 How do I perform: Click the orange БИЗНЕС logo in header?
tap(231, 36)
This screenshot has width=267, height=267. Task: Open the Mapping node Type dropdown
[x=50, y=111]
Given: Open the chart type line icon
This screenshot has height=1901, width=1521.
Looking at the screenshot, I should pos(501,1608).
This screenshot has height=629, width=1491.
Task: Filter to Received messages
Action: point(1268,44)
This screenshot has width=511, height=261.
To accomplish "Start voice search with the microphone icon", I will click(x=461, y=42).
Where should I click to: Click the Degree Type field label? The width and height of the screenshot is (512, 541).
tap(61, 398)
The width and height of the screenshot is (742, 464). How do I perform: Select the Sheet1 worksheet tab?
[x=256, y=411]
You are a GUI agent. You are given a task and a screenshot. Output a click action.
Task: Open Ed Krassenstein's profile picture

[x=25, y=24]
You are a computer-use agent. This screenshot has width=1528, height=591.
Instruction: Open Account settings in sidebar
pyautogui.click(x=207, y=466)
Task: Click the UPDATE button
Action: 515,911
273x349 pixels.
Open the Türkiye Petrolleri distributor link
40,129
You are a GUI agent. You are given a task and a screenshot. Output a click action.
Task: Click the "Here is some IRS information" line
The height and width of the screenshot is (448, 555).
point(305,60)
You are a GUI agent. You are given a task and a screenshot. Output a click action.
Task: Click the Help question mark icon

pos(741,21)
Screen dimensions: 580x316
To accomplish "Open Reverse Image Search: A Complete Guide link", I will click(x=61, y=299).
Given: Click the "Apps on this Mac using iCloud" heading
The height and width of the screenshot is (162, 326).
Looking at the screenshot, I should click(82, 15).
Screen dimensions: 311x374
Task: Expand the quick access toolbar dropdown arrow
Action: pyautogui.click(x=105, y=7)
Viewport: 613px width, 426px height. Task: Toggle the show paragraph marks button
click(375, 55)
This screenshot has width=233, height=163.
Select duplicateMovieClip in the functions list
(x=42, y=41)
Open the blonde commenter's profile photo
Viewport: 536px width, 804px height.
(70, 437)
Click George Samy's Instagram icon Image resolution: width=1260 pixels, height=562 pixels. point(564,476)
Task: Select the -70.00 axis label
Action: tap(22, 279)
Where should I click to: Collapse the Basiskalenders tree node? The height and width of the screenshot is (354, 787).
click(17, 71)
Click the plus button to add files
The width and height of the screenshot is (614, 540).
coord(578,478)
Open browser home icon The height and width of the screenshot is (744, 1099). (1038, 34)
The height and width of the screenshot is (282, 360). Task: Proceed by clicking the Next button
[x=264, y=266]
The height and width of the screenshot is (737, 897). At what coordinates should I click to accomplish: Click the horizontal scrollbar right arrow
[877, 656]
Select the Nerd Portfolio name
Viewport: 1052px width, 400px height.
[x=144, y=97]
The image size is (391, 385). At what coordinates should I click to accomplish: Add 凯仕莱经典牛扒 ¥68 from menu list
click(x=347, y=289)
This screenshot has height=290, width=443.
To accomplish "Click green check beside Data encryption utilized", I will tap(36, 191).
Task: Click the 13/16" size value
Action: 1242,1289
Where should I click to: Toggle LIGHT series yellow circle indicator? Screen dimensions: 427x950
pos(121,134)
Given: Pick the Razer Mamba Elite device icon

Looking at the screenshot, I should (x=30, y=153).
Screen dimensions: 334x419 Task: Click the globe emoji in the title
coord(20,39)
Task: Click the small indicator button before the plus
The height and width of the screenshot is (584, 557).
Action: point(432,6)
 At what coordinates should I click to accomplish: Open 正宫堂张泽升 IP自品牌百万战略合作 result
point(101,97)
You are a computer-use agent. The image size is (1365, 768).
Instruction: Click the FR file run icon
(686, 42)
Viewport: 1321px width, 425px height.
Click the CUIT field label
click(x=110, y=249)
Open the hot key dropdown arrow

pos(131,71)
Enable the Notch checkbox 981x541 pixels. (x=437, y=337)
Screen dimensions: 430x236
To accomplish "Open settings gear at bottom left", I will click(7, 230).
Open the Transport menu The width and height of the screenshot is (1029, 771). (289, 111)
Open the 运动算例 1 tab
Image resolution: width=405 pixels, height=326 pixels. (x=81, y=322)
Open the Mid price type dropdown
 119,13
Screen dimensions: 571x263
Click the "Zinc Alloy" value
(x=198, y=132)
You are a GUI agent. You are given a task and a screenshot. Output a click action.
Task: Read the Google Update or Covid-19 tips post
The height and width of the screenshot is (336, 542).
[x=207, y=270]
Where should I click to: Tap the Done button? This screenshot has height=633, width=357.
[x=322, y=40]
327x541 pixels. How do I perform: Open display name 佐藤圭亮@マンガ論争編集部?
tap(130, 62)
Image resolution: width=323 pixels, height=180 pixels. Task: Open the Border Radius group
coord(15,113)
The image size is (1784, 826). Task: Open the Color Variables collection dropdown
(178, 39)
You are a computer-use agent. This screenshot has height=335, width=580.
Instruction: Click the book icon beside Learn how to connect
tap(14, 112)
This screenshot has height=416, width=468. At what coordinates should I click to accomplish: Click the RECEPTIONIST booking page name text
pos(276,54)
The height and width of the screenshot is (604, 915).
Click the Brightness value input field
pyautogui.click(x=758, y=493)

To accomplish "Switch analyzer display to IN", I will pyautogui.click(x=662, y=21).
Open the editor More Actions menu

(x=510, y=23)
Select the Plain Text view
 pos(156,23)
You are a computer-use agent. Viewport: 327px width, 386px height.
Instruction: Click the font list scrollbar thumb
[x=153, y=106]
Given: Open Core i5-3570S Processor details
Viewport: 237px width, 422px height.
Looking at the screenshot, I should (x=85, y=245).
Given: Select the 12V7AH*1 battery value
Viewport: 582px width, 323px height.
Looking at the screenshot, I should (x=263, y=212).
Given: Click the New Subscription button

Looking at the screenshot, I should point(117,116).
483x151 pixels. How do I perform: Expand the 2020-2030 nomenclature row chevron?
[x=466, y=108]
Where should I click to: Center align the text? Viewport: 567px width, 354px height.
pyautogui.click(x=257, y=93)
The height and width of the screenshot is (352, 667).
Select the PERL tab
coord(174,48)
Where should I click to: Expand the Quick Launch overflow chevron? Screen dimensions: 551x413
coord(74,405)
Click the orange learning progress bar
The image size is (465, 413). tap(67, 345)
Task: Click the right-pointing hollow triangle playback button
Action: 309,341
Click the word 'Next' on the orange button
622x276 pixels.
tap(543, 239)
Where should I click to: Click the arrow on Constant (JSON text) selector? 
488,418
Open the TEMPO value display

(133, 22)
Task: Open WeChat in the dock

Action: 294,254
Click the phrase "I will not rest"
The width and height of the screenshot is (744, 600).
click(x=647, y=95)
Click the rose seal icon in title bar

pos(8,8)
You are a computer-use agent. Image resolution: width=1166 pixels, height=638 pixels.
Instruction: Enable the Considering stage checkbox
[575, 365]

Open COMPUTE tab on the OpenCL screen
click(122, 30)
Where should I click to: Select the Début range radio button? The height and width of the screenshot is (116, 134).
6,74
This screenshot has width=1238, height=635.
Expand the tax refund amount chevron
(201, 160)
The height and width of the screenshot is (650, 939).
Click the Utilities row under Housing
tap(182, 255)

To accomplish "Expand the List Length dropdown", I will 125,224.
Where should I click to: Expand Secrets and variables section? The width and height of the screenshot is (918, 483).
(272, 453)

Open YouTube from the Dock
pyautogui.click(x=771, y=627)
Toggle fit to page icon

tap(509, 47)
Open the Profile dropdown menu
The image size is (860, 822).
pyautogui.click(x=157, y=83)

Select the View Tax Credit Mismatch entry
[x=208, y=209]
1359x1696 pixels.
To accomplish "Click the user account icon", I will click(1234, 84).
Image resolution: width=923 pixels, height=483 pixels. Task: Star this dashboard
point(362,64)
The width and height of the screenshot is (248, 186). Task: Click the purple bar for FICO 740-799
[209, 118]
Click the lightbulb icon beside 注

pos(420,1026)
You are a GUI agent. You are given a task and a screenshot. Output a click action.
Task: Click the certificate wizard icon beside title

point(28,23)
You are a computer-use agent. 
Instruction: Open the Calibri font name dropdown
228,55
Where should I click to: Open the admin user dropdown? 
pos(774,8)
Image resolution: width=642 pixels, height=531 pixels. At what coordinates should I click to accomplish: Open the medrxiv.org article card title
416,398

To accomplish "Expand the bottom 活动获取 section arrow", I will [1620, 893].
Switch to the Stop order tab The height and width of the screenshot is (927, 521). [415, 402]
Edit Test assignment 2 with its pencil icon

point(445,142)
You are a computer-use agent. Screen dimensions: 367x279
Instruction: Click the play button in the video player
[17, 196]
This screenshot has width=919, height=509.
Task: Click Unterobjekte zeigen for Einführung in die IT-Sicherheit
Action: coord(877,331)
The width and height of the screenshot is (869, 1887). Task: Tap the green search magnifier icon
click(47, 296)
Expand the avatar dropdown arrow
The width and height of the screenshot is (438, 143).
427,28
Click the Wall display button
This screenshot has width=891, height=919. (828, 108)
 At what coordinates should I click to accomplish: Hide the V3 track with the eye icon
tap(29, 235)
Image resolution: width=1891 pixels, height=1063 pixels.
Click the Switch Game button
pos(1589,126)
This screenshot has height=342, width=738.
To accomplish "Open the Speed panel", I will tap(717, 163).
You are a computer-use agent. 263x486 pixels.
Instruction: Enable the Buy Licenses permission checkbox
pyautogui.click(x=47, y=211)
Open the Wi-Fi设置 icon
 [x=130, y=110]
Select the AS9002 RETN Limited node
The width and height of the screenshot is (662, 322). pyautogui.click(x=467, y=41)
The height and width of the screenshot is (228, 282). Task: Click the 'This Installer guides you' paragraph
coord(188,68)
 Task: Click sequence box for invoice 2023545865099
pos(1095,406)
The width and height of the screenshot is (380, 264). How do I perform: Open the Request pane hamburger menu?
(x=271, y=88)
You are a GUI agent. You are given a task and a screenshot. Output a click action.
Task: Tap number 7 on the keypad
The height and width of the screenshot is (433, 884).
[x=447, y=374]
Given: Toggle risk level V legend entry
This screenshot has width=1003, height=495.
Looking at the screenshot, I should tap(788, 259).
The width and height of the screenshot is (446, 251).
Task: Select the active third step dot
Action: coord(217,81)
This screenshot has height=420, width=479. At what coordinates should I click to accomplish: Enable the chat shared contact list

++++++++++

**WHAT TO PRODUCE:** Please transcribe word for word the lines from the line with "This screenshot has height=342, width=738." to the end of the material, both ends included.

**REPLY:**
This screenshot has height=342, width=738.
To accomplish "Open the Speed panel", I will tap(717, 163).
You are a computer-use agent. 263x486 pixels.
Instruction: Enable the Buy Licenses permission checkbox
pyautogui.click(x=47, y=211)
Open the Wi-Fi设置 icon
 [x=130, y=110]
Select the AS9002 RETN Limited node
The width and height of the screenshot is (662, 322). pyautogui.click(x=467, y=41)
The height and width of the screenshot is (228, 282). Task: Click the 'This Installer guides you' paragraph
coord(188,68)
 Task: Click sequence box for invoice 2023545865099
pos(1095,406)
The width and height of the screenshot is (380, 264). How do I perform: Open the Request pane hamburger menu?
(x=271, y=88)
You are a GUI agent. You are given a task and a screenshot. Output a click action.
Task: Tap number 7 on the keypad
The height and width of the screenshot is (433, 884).
[x=447, y=374]
Given: Toggle risk level V legend entry
This screenshot has width=1003, height=495.
Looking at the screenshot, I should tap(788, 259).
The width and height of the screenshot is (446, 251).
Task: Select the active third step dot
Action: coord(217,81)
This screenshot has height=420, width=479. At what coordinates should I click to accomplish: Enable the chat shared contact list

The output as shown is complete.